Obama’s "deliberate, almost scholarly" approach to foreign policy may be obtaining mixed results at best, but New York Times reporter Mark Landler trumpeted the White House line that the killing of Osama bin Laden would enable Obama to "reset" American policy in the Arab world: "Obama Seeks Reset in Arab World – Speech Likely to Put Bin Laden’s Death in Context of Uprisings." After years of falsely deriding President Bush as an incurious cowboy set on "going it alone" in foreign policy, the Times finds Obama's "immersion" in liberal journo-think (like Times columnist Tom Friedman) a welcome sign of "scholarly" pragmatism.
For President Obama, the killing of Osama bin Laden is more than a milestone in America’s decade-long battle against terrorism. It is a chance to recast his response to the upheaval in the Arab world after a frustrating stretch in which the stalemate in Libya, the murky power struggle in Yemen and the brutal crackdown in Syria have dimmed the glow of the Egyptian revolution.
Administration officials said the president was eager to use Bin Laden’s death as a way to articulate a unified theory about the popular uprisings from Tunisia to Bahrain -- movements that have common threads but also disparate features, and have often drawn sharply different responses from the United States.

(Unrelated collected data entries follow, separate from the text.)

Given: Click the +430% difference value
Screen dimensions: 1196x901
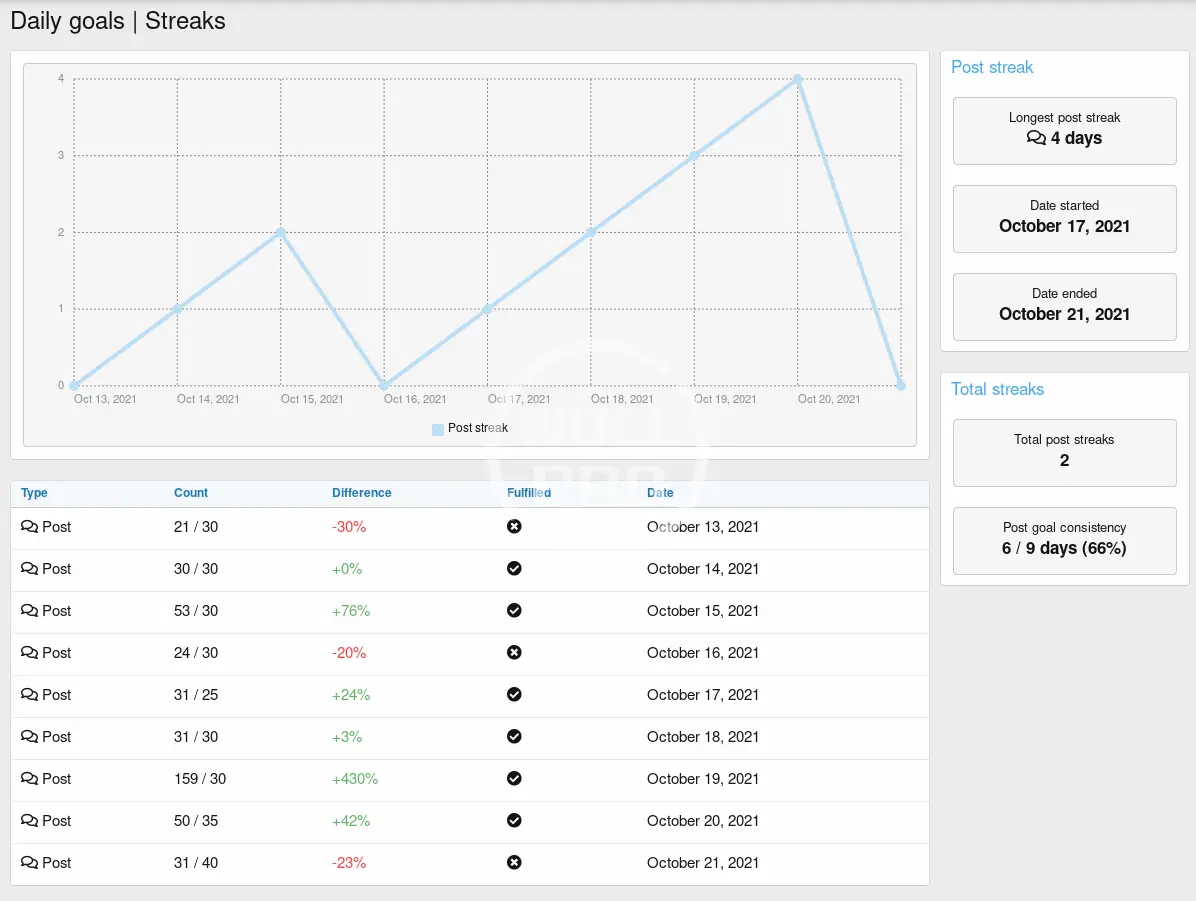Looking at the screenshot, I should click(355, 779).
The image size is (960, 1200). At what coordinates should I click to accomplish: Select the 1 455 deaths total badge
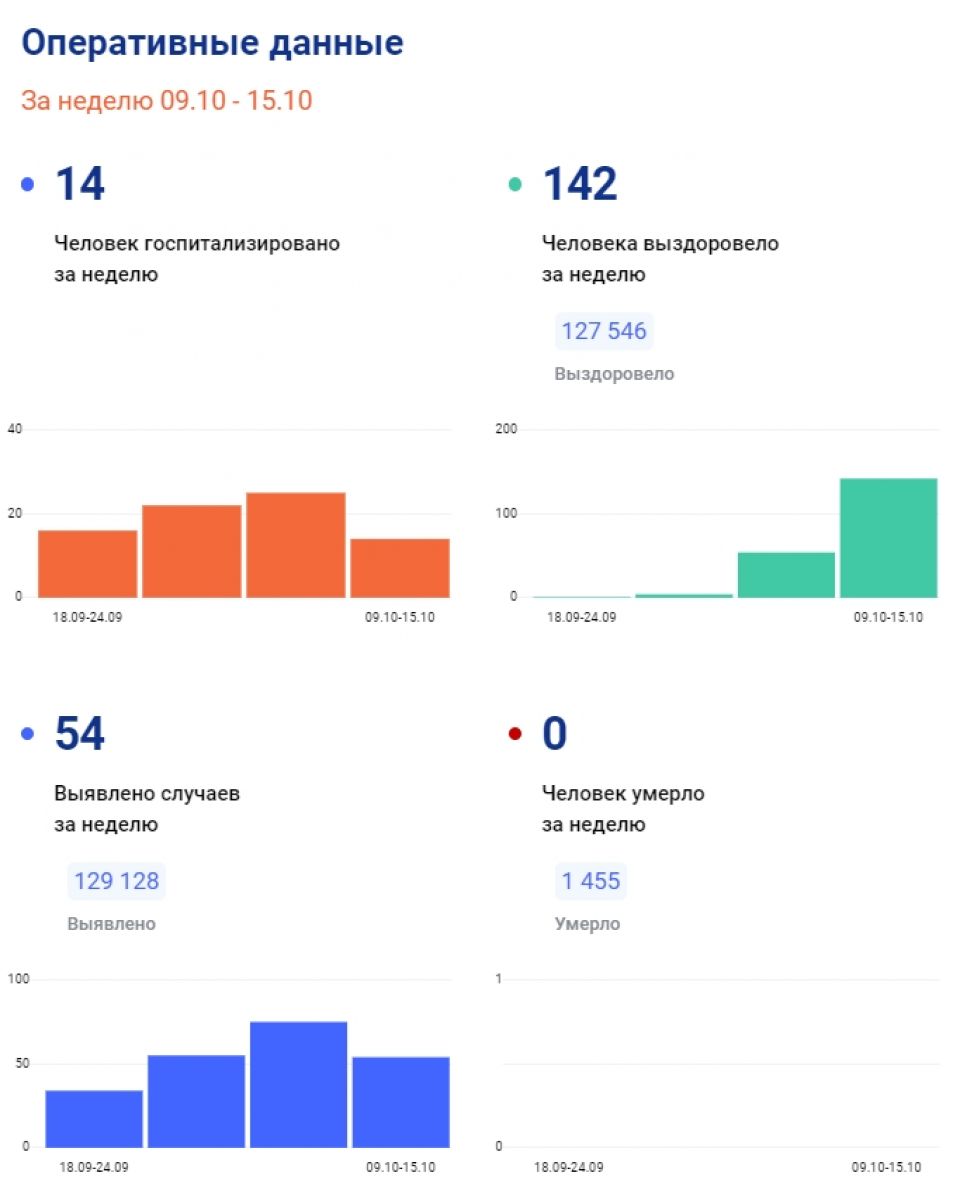[591, 881]
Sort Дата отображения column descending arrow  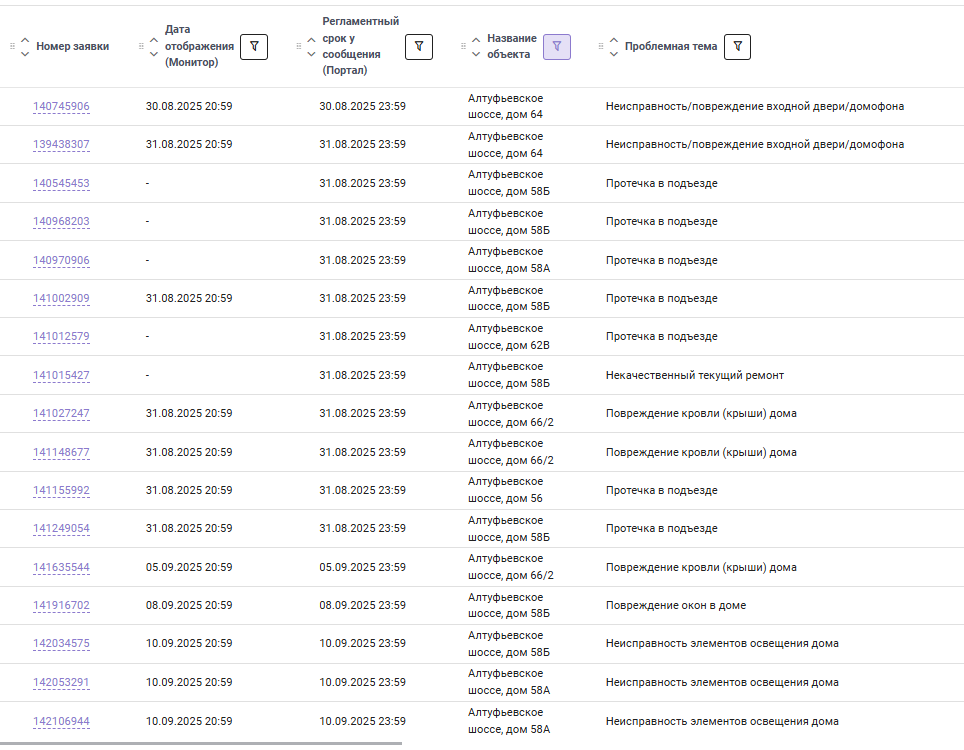154,54
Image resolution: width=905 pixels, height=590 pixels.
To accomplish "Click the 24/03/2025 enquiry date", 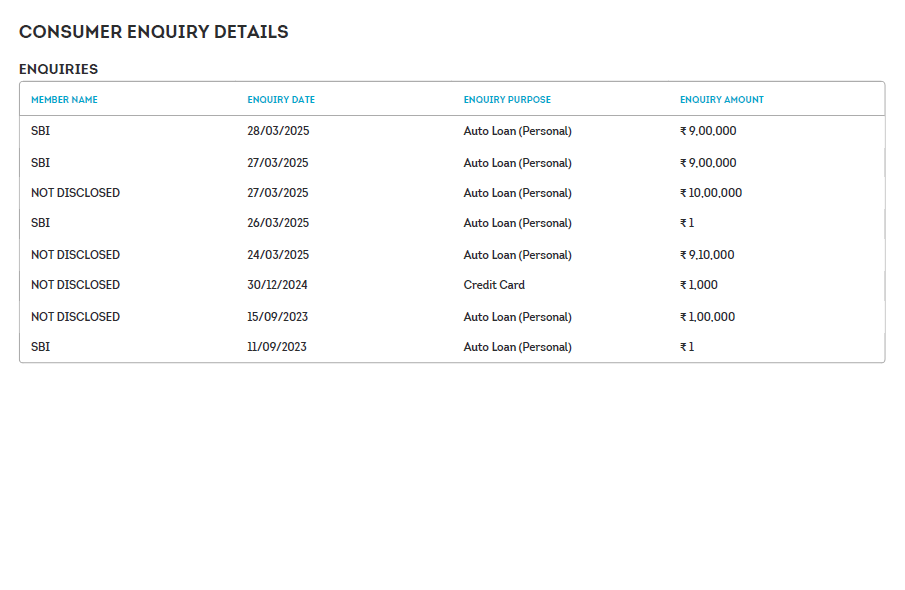I will tap(278, 255).
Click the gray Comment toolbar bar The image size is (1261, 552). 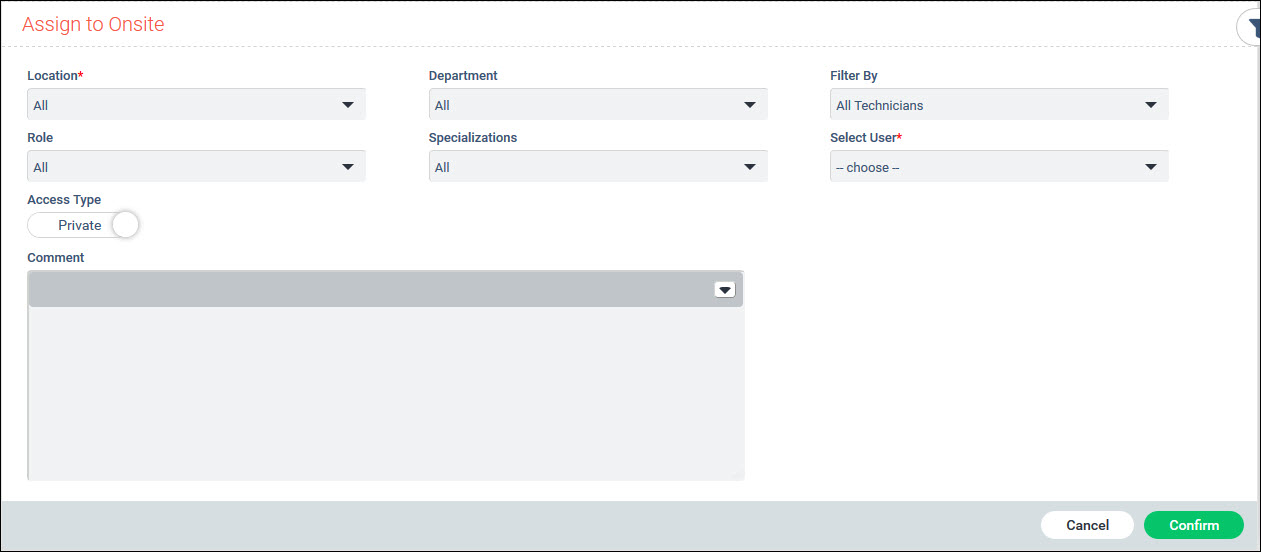pyautogui.click(x=370, y=289)
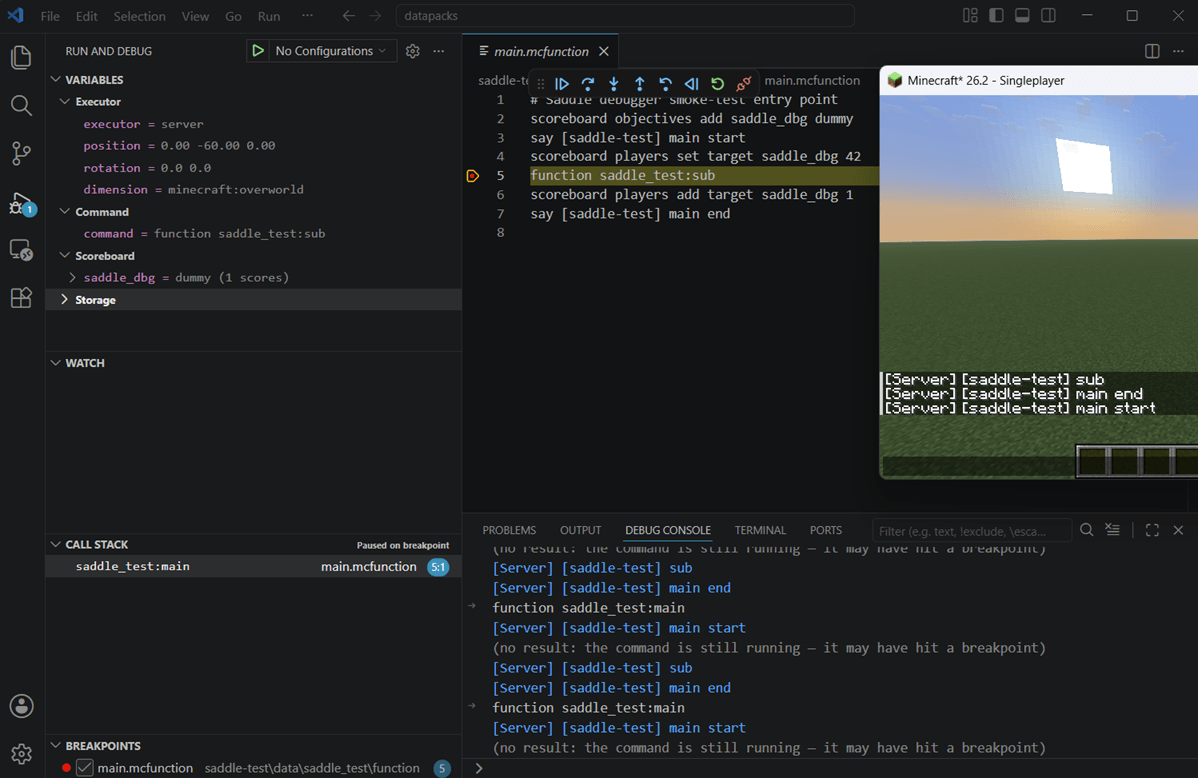Click the Step Into debug icon
The height and width of the screenshot is (778, 1198).
[614, 84]
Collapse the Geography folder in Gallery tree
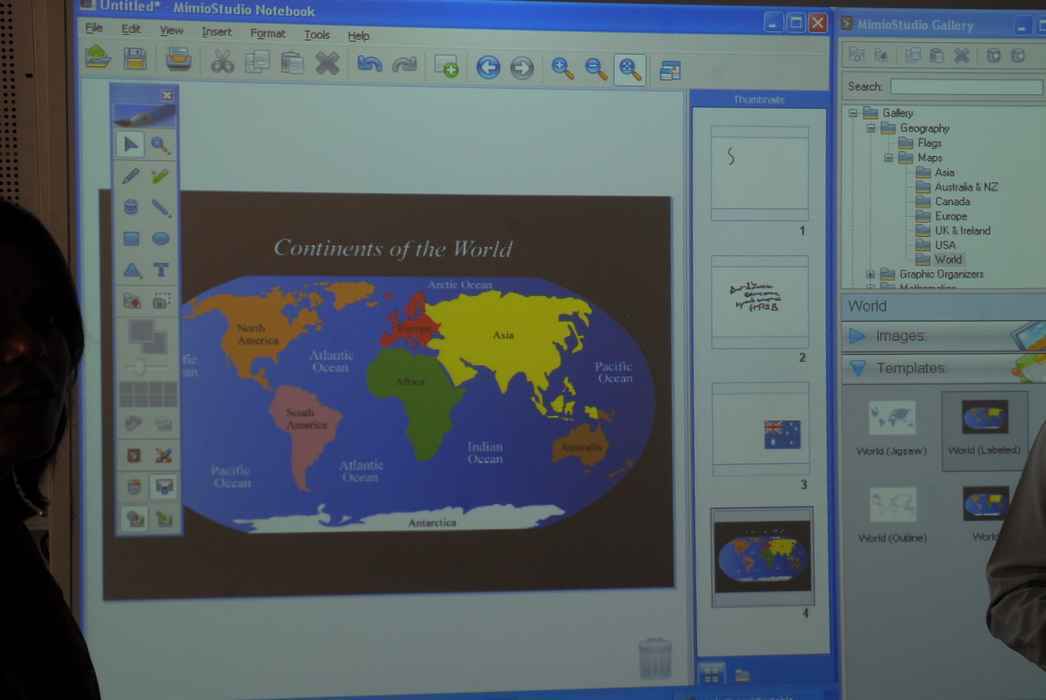This screenshot has width=1046, height=700. point(870,128)
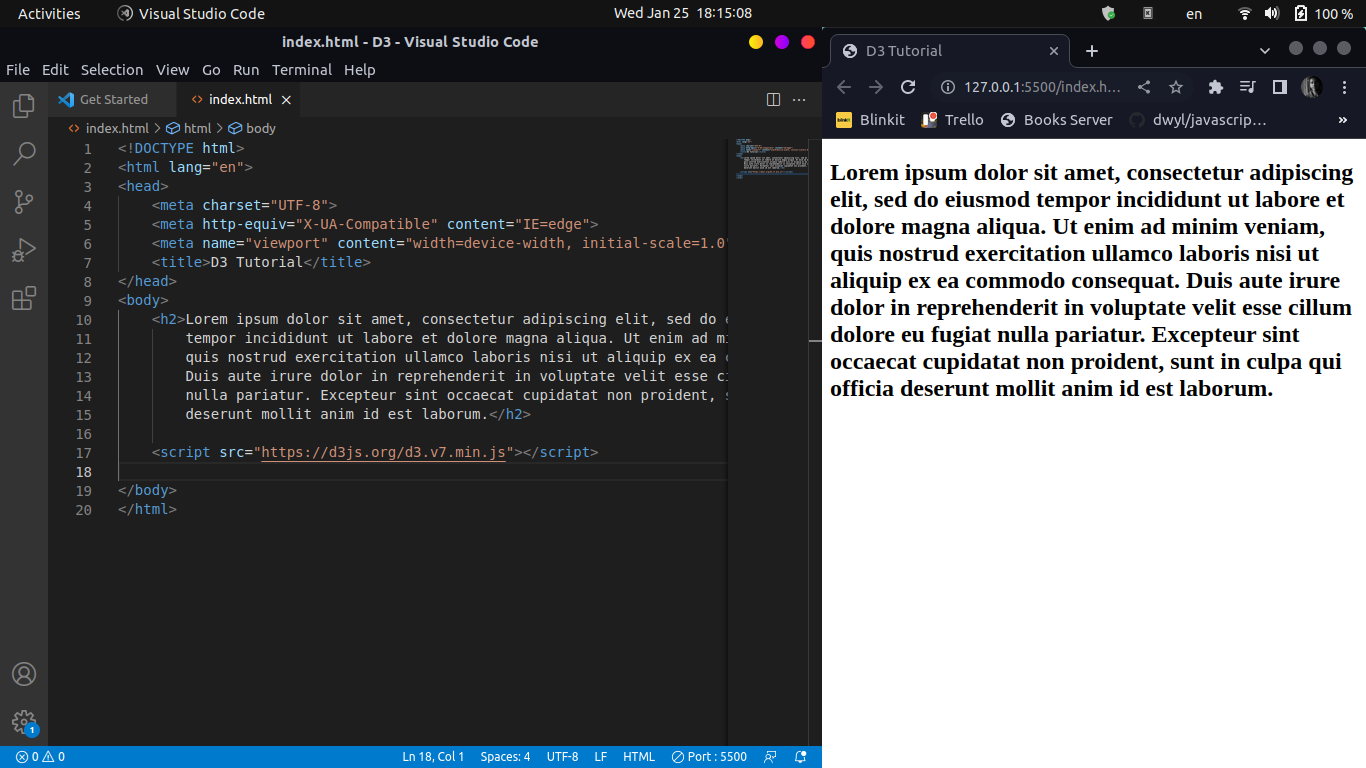Reload the D3 Tutorial page

coord(908,87)

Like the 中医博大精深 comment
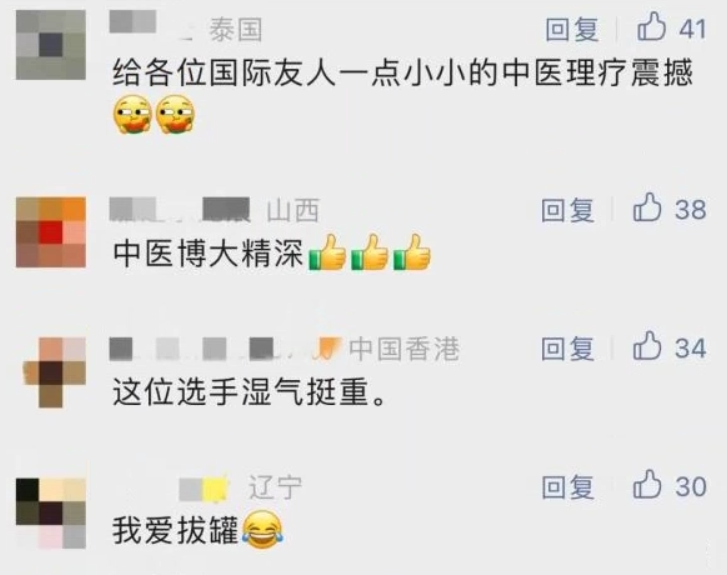[x=647, y=207]
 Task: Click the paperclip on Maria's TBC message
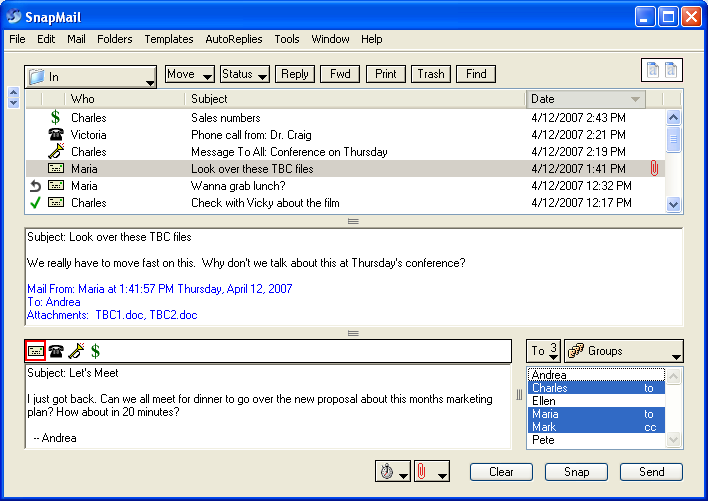tap(654, 169)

"Sharply different responses" is a polite way to describe Obama’s foreign policy inconsistency. Landler let Obama pose as a born-again foreign policy maven, down to briefing on targets in Libya, yet also allowing Obama to escape direct responsibility for the "Nato-led bombing campaign" against Libyan forces loyal to Qaddafi.
That has proved even more true in Libya, where Mr. Obama reluctantly threw his support behind a NATO-led bombing campaign that has bogged down. Libya has become a major preoccupation for him, necessitating daily meetings, in which officials said he was being briefed on the targets for airstrikes and on diplomatic efforts to pry Col. Muammar el-Qaddafi from power.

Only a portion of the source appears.